Momentum check first (it must balance for the data to be valid): 4(5) = 20 before, 4(1) + 4(4) = 20 after ✓.

Now the kinetic energy:

E_k^{\text{before}} = \tfrac12(4)(5^2) = 50\ \text{J}, E_k^{\text{after}} = \tfrac12(4)(1^2) + \tfrac12(4)(4^2) = 2 + 32 = 34\ \text{J}.

Kinetic energy has fallen from 50\ \text{J} to 34\ \text{J} — a loss of 16\ \text{J}. So although momentum is perfectly conserved, this collision is inelastic. Had the two totals been equal, it would have been elastic.

Explosions: a collision run backwards

An explosion is the mirror image of a perfectly inelastic collision. There, two bodies merge and lose kinetic energy; here, one body flies apart and gains kinetic energy — released from a chemical, elastic or nuclear store inside it. Yet momentum is still conserved: if the object started at rest, the total momentum was zero, so the fragments must fly off with momenta that cancel exactly.

A stationary 3\ \text{kg} firework bursts into a 1\ \text{kg} piece and a 2\ \text{kg} piece. The light piece shoots off at 4\ \text{m/s}. How fast, and which way, does the heavy piece go?

0 = m_1 v_1 + m_2 v_2 \;\Rightarrow\; 0 = 1(4) + 2 v_2 \;\Rightarrow\; v_2 = -2\ \text{m/s}.

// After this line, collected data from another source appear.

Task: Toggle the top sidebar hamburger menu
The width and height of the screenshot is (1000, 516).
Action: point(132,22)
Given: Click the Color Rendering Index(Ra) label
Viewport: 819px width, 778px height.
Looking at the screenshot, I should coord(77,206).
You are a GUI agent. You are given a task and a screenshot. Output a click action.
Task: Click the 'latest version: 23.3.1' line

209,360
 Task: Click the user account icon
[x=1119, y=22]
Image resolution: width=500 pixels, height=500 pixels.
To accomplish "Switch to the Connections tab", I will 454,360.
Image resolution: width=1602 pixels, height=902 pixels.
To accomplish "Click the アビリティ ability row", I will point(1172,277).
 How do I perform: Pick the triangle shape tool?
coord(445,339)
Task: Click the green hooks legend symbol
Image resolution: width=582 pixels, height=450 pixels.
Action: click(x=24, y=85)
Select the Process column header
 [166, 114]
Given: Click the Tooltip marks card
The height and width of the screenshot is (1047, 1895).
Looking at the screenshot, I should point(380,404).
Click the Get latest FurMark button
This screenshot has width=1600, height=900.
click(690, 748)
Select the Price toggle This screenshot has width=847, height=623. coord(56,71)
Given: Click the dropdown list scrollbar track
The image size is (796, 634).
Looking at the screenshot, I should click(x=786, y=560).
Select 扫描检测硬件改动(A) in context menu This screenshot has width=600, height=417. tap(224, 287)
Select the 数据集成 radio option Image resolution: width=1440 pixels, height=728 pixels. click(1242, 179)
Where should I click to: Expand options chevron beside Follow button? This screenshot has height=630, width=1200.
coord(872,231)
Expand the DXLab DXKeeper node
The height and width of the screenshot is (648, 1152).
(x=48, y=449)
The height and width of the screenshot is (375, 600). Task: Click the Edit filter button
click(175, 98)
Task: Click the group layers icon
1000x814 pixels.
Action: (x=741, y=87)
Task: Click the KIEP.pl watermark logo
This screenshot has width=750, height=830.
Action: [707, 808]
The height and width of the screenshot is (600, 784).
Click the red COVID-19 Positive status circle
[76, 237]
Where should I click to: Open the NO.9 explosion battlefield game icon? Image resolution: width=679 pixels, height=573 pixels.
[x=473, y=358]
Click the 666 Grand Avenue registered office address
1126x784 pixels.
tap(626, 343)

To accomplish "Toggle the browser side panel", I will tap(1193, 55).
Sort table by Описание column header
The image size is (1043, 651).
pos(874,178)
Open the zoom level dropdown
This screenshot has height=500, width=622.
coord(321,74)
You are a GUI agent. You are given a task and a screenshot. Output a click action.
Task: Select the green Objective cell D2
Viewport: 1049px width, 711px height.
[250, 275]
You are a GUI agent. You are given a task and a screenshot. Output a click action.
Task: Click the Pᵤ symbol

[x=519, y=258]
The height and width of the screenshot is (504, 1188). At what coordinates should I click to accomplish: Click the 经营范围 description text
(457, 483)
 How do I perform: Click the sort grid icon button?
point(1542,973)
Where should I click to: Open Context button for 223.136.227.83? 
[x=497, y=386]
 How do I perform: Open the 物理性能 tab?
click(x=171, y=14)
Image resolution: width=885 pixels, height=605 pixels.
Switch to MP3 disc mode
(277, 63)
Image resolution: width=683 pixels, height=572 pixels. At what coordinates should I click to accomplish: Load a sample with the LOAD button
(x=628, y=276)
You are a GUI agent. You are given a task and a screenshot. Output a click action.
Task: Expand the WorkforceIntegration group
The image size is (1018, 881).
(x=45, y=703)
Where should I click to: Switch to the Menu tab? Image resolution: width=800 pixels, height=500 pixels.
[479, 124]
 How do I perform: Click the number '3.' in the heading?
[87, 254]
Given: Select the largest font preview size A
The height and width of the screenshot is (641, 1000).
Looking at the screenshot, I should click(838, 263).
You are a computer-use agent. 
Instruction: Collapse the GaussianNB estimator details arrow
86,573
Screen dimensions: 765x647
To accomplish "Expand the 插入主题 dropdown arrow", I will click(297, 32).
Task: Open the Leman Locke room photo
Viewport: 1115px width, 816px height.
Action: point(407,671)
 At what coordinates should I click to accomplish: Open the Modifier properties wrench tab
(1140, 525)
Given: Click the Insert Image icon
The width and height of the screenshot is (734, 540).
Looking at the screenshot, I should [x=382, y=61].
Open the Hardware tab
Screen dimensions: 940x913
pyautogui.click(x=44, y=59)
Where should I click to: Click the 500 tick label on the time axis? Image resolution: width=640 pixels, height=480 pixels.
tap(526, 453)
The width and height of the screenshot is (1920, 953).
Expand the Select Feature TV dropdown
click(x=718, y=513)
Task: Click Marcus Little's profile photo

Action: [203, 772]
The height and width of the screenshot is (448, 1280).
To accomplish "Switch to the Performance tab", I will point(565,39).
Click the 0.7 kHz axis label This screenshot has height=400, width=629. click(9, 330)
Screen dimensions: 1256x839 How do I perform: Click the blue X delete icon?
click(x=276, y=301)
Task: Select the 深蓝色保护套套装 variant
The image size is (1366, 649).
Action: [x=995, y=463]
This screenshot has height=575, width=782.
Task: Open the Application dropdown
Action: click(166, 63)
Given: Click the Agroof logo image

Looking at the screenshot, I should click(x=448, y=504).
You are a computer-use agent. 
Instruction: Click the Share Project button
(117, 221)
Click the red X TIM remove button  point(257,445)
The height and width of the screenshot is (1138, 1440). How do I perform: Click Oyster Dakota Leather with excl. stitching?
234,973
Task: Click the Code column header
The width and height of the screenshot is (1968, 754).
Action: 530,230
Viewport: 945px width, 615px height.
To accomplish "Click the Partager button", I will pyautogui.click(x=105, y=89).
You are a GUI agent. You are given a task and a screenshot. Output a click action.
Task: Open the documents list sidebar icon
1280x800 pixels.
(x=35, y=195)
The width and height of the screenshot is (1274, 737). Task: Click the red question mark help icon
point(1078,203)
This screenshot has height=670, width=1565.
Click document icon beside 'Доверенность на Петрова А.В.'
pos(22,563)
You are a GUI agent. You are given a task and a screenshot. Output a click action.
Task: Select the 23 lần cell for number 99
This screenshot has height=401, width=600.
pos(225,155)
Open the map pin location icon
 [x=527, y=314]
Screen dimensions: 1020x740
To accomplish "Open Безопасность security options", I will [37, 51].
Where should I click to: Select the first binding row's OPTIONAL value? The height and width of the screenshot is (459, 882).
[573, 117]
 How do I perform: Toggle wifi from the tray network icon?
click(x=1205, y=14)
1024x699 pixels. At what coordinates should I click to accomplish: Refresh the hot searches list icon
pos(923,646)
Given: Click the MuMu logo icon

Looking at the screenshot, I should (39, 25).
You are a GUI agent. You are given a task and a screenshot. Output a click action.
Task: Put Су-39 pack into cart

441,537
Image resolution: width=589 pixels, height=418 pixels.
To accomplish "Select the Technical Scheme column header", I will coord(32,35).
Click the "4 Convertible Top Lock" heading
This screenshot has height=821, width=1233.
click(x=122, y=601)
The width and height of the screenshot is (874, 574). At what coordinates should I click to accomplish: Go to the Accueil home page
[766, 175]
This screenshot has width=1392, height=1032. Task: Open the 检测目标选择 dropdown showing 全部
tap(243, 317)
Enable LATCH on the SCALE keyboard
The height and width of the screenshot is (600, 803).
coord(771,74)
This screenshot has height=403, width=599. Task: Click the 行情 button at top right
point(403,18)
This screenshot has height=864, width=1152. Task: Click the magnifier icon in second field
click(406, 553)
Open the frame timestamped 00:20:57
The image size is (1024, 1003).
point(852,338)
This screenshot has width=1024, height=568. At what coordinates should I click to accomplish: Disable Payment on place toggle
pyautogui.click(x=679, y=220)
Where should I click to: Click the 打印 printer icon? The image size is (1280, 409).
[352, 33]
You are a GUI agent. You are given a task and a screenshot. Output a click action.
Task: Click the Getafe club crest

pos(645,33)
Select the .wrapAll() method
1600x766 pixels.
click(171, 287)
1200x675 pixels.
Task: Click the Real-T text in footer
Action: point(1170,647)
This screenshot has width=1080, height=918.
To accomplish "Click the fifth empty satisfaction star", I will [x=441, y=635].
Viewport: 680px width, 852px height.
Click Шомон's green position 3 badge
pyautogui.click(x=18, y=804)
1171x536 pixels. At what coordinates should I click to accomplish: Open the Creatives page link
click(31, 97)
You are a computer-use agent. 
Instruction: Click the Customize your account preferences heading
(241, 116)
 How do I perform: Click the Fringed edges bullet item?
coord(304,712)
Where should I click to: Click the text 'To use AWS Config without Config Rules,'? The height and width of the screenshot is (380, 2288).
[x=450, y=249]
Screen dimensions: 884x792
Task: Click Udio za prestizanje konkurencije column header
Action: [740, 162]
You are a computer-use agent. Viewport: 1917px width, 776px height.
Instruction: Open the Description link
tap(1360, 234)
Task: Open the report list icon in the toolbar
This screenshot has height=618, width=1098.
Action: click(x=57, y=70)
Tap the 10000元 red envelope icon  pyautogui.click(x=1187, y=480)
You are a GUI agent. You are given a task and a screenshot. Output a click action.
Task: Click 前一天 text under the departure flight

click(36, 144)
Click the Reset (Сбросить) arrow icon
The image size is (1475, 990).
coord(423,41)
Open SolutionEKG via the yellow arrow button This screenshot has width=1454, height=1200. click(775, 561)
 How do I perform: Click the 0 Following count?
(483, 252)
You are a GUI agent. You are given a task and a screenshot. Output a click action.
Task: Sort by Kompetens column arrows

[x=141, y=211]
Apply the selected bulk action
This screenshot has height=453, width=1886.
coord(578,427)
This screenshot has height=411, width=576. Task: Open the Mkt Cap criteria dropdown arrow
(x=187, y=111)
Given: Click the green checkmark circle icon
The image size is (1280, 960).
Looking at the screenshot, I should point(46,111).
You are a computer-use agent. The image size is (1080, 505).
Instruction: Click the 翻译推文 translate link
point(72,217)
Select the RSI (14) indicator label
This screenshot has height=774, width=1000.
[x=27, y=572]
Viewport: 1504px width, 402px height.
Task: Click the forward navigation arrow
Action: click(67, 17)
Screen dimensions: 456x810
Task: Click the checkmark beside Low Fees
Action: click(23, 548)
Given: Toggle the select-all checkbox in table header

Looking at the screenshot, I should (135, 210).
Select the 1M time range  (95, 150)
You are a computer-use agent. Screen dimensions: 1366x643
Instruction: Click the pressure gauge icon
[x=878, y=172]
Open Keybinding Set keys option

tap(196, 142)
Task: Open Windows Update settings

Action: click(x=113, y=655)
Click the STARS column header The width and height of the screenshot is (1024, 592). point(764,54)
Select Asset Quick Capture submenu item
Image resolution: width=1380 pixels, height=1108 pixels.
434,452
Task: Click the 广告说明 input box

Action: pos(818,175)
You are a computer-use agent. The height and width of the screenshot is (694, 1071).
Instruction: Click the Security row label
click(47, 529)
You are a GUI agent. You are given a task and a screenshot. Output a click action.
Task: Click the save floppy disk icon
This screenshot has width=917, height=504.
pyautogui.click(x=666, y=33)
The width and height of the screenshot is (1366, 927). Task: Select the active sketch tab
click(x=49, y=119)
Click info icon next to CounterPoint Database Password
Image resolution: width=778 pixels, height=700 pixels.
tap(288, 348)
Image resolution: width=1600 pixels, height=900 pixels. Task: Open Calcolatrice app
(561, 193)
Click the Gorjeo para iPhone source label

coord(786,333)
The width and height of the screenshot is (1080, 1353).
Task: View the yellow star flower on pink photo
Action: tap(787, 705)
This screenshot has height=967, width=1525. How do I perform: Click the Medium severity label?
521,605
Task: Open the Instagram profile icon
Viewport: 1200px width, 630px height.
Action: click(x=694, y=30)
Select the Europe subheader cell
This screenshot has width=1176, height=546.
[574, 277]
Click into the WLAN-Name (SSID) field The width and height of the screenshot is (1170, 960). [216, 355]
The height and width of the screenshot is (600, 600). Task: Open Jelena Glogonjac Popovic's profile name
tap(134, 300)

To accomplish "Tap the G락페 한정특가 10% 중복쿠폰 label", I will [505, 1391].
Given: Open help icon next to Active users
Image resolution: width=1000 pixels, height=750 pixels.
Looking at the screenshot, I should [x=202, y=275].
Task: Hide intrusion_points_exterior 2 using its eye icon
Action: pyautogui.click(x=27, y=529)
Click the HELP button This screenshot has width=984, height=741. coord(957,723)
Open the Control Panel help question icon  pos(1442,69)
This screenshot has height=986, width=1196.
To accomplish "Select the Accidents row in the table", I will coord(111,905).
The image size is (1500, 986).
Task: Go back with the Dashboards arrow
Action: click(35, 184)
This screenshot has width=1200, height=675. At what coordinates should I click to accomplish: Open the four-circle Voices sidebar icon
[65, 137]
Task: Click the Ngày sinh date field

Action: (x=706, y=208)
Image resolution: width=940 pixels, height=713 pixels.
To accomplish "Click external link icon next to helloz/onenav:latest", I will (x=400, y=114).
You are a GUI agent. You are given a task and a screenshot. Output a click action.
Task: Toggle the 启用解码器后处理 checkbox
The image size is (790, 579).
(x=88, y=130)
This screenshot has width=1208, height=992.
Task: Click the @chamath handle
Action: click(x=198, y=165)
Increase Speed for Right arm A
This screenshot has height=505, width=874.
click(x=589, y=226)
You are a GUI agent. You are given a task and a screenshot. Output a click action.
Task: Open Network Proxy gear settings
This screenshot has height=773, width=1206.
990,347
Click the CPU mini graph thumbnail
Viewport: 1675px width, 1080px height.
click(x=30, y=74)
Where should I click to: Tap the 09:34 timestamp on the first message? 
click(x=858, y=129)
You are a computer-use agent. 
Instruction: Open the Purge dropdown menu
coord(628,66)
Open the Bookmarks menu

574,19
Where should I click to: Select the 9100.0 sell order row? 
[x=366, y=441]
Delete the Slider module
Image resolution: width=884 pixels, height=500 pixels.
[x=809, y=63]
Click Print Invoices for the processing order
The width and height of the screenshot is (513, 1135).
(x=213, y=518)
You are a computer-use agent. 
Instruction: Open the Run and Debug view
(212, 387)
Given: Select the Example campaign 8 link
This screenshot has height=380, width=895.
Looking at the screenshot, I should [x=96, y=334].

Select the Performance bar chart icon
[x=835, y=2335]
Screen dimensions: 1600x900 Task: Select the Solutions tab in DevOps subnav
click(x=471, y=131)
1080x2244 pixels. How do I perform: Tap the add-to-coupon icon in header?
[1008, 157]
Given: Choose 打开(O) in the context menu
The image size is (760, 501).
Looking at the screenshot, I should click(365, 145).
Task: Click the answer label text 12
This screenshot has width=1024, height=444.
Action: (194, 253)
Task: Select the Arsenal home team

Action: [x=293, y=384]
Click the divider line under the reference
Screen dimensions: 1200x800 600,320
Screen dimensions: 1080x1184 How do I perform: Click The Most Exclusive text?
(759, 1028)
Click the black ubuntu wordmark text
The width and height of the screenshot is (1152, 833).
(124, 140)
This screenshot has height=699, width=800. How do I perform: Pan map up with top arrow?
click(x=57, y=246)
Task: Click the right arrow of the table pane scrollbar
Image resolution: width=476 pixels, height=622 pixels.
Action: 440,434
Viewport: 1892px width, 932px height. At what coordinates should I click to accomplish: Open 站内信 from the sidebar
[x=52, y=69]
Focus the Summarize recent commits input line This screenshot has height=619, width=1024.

The minus sign says the 2\ \text{kg} piece flies off at 2\ \text{m/s} in the opposite direction — a small heavy chunk kicking back against a light fast one, just like a gun recoiling against its bullet. The kinetic energy, meanwhile, has climbed from nothing to \tfrac12(1)(4^2) + \tfrac12(2)(2^2) = 8 + 4 = 12\ \text{J}, drawn straight from the gunpowder. Momentum conserved; kinetic energy created from a store — the reverse of a crash.

Play with a collision

Set the mass and starting velocity of each cart, then pick the collision type. The figure works out the velocities after the collision (momentum is always conserved) and draws a bar for the total kinetic energy before and after. Watch the key pattern: switching from elastic to inelastic to stick together leaves the momentum untouched but makes the "after" energy bar shrink further and further — with the perfectly inelastic case losing the most.

It feels backwards, but a car is deliberately built to crumple. A rigid car would rebound from a wall almost elastically, reversing your velocity and subjecting you to a huge, sudden change in momentum in a tiny time — a brutal force. A crumple zone turns the crash into a very inelastic one: the folding metal soaks up the kinetic energy as heat and deformation, and it spreads the change in momentum over a longer time, so the force on the passengers drops. The same logic runs through airbags, crash mats, cricketers drawing their hands back, and a boxer "rolling" with a punch. Meanwhile a Newton's cradle shows off the opposite ideal: its hardened steel balls collide almost perfectly elastically, so the click of energy passes clean through the row and one ball swings up on the far side — over and over, losing only the little that leaks away as sound and warmth.